Hemolysin is an agent or a substance that causes the destruction of red blood cells, thereby liberating hemoglobin [31]. Thereby, hemolysin can be distinguished similarly to lectin namely by interaction with red blood cells. Few hemolytic proteins isolated from mushrooms, among them hemolysins from Pleurotus ostreatus, Pleurotus eryngii, canadian indian pharmacy Pleurotus nebrodensis, and Amanita phalloides, exhibited potential anti-proli­ferative activity on several cancer cell lines in vitro [32]. Thus, phallolysin from A. phalloides is cytotoxic to HeLa cells and ascites tumor cells (the mouse sarcoma P43), P. ostreatus hemolysin possess antiproliferative activities against HT-1080 and MCF-7 cells, P. eryngii hemolysin reduces the viability of L1210 cells, finally, nebrodeolysin from P. nebrodensis showed strong cytotoxicity against Lu-04, Bre-04, HepG2, L929 and HeLa cells with apoptosis induction in L929 and HeLa cells [32].

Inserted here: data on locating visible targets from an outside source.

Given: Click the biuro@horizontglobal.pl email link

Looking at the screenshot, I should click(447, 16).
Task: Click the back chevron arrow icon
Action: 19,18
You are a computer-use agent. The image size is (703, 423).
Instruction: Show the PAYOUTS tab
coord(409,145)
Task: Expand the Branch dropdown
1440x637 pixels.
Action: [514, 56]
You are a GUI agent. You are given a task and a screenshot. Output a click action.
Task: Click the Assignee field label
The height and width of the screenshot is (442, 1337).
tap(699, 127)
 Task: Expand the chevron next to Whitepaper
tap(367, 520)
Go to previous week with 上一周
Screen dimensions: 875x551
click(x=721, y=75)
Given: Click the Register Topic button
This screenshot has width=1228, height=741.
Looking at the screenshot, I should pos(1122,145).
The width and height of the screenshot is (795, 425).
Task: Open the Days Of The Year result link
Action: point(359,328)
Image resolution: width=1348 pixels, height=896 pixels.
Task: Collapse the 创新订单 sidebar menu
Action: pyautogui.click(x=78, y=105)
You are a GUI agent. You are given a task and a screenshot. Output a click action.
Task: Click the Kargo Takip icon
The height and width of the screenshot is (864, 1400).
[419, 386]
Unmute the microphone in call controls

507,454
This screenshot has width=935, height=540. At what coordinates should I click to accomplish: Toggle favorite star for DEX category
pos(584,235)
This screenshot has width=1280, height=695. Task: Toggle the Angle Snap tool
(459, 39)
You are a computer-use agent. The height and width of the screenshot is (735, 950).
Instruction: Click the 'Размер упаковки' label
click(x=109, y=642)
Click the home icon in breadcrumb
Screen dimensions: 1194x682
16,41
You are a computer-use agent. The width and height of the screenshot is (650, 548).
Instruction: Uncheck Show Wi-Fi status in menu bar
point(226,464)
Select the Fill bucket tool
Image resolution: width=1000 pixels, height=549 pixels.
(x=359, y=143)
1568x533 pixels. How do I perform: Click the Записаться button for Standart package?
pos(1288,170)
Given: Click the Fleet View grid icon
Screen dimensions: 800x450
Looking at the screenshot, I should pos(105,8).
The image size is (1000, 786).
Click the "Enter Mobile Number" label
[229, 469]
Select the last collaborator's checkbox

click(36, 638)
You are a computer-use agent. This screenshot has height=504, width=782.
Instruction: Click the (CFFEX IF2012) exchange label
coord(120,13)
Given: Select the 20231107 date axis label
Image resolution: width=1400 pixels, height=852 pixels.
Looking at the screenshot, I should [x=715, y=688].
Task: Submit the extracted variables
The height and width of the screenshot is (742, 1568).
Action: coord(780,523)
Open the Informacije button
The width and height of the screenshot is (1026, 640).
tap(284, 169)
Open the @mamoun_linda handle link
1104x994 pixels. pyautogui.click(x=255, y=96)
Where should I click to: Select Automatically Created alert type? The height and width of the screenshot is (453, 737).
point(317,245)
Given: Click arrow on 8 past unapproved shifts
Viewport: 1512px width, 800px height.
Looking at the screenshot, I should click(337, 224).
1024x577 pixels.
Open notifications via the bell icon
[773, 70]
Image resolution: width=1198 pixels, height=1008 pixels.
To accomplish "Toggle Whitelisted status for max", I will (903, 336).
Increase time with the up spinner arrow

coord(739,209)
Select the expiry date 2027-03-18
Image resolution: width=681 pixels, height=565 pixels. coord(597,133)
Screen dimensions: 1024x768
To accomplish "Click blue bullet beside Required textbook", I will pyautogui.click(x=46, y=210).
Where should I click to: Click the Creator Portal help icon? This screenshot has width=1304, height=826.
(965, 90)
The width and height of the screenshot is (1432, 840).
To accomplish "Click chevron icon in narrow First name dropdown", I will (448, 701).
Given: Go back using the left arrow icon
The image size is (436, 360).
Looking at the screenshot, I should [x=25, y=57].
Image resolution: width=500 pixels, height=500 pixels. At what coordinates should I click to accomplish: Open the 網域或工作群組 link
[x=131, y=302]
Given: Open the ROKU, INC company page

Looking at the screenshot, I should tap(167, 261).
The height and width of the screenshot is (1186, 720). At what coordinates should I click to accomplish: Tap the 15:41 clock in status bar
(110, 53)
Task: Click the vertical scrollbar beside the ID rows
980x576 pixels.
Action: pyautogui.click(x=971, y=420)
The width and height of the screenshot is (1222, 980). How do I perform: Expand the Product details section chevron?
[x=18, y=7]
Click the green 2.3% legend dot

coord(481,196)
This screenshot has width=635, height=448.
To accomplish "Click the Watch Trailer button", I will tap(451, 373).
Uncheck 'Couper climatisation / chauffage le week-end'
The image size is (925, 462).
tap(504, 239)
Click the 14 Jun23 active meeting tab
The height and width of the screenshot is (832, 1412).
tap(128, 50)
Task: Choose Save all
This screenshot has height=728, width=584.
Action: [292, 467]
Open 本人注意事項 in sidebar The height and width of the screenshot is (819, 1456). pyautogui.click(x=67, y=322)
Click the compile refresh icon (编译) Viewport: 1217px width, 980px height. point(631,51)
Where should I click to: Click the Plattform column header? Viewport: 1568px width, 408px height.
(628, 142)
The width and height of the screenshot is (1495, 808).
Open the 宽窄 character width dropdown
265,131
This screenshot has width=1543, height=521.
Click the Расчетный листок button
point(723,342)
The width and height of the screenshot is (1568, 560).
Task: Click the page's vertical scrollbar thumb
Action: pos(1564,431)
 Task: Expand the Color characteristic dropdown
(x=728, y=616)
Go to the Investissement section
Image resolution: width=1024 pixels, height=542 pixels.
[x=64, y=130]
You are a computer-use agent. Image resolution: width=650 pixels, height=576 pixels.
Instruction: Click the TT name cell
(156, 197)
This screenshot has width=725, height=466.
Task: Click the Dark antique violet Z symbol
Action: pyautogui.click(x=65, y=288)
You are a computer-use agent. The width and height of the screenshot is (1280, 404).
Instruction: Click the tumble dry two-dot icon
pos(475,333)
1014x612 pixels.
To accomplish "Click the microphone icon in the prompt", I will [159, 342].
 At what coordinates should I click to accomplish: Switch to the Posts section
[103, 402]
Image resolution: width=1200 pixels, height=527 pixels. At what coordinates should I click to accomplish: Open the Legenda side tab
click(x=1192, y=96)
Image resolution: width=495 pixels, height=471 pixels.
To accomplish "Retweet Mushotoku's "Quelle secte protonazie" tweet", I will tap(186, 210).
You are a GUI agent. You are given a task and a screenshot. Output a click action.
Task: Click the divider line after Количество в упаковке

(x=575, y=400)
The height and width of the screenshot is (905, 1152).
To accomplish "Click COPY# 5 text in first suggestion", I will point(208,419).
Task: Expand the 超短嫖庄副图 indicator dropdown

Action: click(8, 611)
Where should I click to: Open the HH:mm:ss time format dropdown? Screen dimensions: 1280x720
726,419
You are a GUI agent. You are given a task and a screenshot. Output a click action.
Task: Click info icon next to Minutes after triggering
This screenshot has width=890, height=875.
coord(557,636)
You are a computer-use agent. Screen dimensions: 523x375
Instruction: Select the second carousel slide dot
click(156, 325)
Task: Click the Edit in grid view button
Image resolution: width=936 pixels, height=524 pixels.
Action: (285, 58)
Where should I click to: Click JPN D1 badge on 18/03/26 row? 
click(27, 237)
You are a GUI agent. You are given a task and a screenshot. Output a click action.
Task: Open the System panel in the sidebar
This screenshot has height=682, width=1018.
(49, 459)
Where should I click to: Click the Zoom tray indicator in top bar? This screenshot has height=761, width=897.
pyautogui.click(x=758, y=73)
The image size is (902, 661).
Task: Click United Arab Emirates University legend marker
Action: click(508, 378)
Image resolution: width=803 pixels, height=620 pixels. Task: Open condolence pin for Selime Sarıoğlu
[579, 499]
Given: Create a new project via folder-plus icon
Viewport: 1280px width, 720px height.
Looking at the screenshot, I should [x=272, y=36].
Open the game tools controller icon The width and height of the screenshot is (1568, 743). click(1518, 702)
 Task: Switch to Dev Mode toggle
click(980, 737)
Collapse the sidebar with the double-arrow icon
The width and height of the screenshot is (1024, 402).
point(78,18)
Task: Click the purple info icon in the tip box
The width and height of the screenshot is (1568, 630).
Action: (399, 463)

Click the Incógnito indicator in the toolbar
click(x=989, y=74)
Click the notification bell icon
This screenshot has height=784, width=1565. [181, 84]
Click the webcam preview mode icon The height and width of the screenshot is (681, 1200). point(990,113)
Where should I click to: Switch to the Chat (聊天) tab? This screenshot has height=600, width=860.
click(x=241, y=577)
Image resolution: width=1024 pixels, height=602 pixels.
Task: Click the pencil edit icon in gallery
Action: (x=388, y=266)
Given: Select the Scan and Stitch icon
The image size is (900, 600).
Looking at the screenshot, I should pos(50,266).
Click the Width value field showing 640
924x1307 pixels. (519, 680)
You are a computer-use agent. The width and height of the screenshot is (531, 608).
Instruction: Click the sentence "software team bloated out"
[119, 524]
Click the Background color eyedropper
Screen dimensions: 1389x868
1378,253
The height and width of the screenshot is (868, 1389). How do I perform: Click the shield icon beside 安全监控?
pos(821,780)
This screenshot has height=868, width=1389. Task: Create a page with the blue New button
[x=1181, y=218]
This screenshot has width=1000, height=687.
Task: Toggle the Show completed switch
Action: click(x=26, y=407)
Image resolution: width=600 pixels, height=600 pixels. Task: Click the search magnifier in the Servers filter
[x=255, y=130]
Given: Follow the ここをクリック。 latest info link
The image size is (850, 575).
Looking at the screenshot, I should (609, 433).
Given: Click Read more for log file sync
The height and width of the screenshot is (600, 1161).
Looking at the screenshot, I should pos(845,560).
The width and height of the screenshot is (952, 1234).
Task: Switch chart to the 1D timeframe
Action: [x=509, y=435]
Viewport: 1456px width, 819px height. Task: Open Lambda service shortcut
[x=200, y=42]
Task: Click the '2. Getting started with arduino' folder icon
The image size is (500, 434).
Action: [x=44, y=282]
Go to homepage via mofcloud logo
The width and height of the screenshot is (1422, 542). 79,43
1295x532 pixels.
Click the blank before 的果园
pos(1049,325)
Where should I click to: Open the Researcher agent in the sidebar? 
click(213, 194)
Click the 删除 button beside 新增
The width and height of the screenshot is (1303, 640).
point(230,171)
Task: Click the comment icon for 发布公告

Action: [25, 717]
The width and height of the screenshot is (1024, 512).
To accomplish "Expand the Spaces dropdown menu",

Laccases deserve special interest among mushroom enzymes because of their potent role in the biodegradation of lignin and phenolic pollutants. In addition, recently was found that some mushroom laccases possess direct cytotoxicity in vitro, particularly toward Hep G2 and MCF-7 cell lines (see Table 2). Laccases (benzenediol: oxygen oxidoreductase) form a class of ligninolytic enzymes which demonstrate a rather low degree of specificity with regard to the reducing substrate: they catalyze the oxidation of ortho- and para-diphenols and aromatic amines by ­removing an electron and a proton from a hydroxyl group to generate a free radical [29]. It is likely that cytoto­xicity of laccases can be associated with their capacity to oxidize wide range of substrates.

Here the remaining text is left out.